A laser pointer is included on the device so that a user can point and define a particular waypoint location or a final destination. The LIDAR sensor is included to assist in user localization by the robot.
This device supports a one-handed gloved operation and was designed for use in an industrial scenario. In an industrial setting, the hands of a human operator are, frequently, gloved, and the use of double-handed devices is viewed as being undesirable from safety considerations.
3.3. Robotic platform
The human-robot partnership framework is implemented on MAVEN [24, 25]. The robot, shown in Figure 4, is a holonomic robot with four mecanum wheels. It hosts an on-board computer for controlling the drive motors and its other robotic services. The Linux OS has been installed as the robot’s operating system for the embedded computer. The robot operating system (ROS) is installed along with the Linux OS.

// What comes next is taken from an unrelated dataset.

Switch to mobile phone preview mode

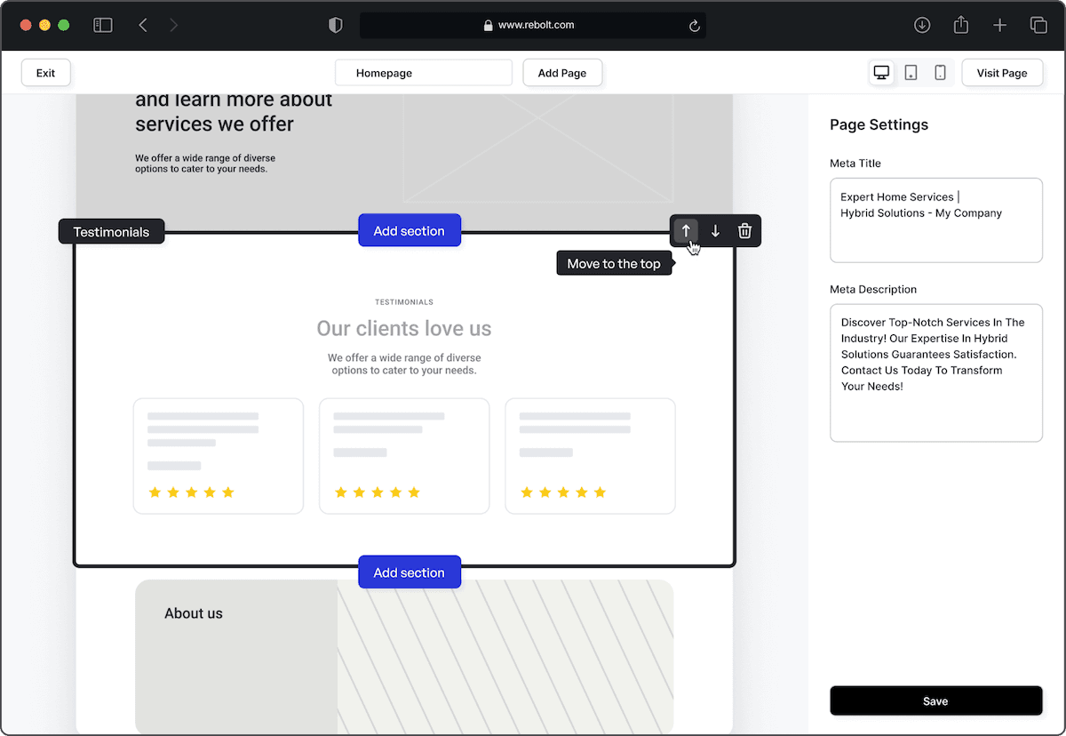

The maximum forward and lateral speeds of the robot have been limited to 0.6 m/s while the on-the-spot rotational speed has been limited to 0.9 rad/s. The various sensor and behaviour modules that have been installed on the robot include a Hokuyo laser rangefinder module, a USB camera module, an MJPEG server, a localization system, map server, as well as a path planning and a navigation module.
The robot is provided with a laser projection-based spatial AR system, which enables the projection of line graphics and text onto a suitable surface. The projected images can be used to augment reality in the traditional manner or to provide indications of the robot's intention or status. In the context of a moving robotic platform, it can project the robot’s intention to move, turn, or stop. The intended path that is planned by the robot can also be projected on to the floor or road surface. During interactions, the laser graphics are used to project markers to confirm destinations or to place virtual objects for the human to confirm its desired position and orientation.

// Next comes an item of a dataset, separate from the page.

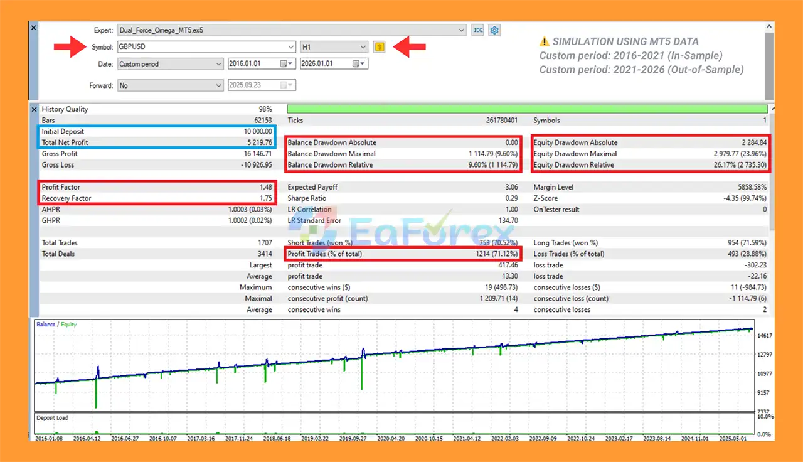Expand the Expert dropdown list
This screenshot has width=803, height=462.
point(462,30)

The ability to recognise the robotic platform’s intentions allows humans (and other robots) to adjust their motion to avoid conflicts. This would enhance the safety of humans in the vicinity of the robot.
4. Laser projection-based AR system
A laser projection system has been installed on the robot to provide for a spatial augmented reality. It facilitates the presentation of projected digital AR information such as the robot motion behaviours and its motion trajectories onto the floor surface of the work environment.

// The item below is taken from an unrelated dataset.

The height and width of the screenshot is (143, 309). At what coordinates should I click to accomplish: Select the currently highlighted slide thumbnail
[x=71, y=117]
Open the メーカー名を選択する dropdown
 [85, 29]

Figure 5 depicts a schematic of the implemented laser projection system. To create laser graphics, two tiny computer-controlled mirrors are used to direct the laser beam onto a suitable surface. The first mirror rotates about the horizontal axis while the second mirror rotates about the vertical axis. A pair of galvanometers is used to produce the rotating motions, which subsequently aims the laser beam to any point on a square or rectangular raster. The position of the laser point is controlled by changing the electric current through its coil in a magnetic field. The shaft, of which the mirror is attached to, will rotate to an angle proportional to the coil current. In this manner, by combining the motions of the two galvanometers in orthogonal planes, the x-y position of the projected laser spot can be changed.
The computer ‘connects the dots’ by rotating the mirrors at a very high speed. This causes the laser spot to move sufficiently fast from one position to another, resulting in a viewer seeing a single outline drawing. This process is called ‘scanning’ and computer-controlled mirrors are galvanometer ‘scanners’. The scanners move from point to point at a rate of approximately 30–40 kpps. To add more detail to a scene, additional sets of scanners can be used to overcome the limitations in scanning speeds.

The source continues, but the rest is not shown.